A sleepless night may affect your ability to filter out information, a new study finds.
In the study, the researchers confirmed that sleep deprivation can impair what’s known as “selective attention,” or the ability to focus on specific information when other things are occurring at the same time.
A classic example of a setting that requires your selective attention is a cocktail party, said Eve Wiggins, a former student at Willamette University in Oregon and the lead researcher on the study. Selective attention is the ability to focus on a conversation you’re having with someone at that party, even though you can hear other conversations going on all around you, she said.
In the study, the researchers wanted to see how missing an entire night of sleep would affect this ability.
To do so, they divided the participants into two groups — a control group of 10 people who were instructed to sleep “as usual,” and a sleep-deprivation group of eight people who did not sleep for 24 hours. Then, the participants were asked to listen to two different stories at the same time, each played in a different ear. The stories had different narrators and content. While the stories played, the researchers measured the participants’ brain activity.
The participants were told that their goal was to selectively pay attention to just one of the stories. The researchers found that the people in the control group had a much easier time paying attention to one of the stories than the people in the sleep-deprivation group did.
The measurements of brain activity showed that the people in the control group were able to focus specifically on one story while suppressing information from the other, Wiggins told Live Science today (April 3), here at the Cognitive Neuroscience Society’s annual meeting. There was one signal that was clearly enhanced, showing that they were paying attention to one story, and there was a separate signal that was suppressed, showing that they were ignoring the other story.
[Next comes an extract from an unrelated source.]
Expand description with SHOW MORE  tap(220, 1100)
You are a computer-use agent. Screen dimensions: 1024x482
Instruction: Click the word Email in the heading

But in the group that was sleep deprived, there was less of a difference between the enhanced signal and the suppressed signal, she said. In other words, the people in this group had more difficulty focusing on just one of the stories.
The researchers noted that it’s unclear how chronic sleep deprivation — as opposed to one night without sleep — would affect selective attention.
The study is unique because we looked at the underlying mechanisms of a well-known effect of sleep deprivation, Courtney Stevens, an associate professor of psychology at Willamette University and the senior researcher on the study, told Live Science.
However, more work is needed to understand exactly how chronic sleep deprivation would affect these aspects of thinking, Stevens added.
The findings have not been published in a peer-reviewed journal.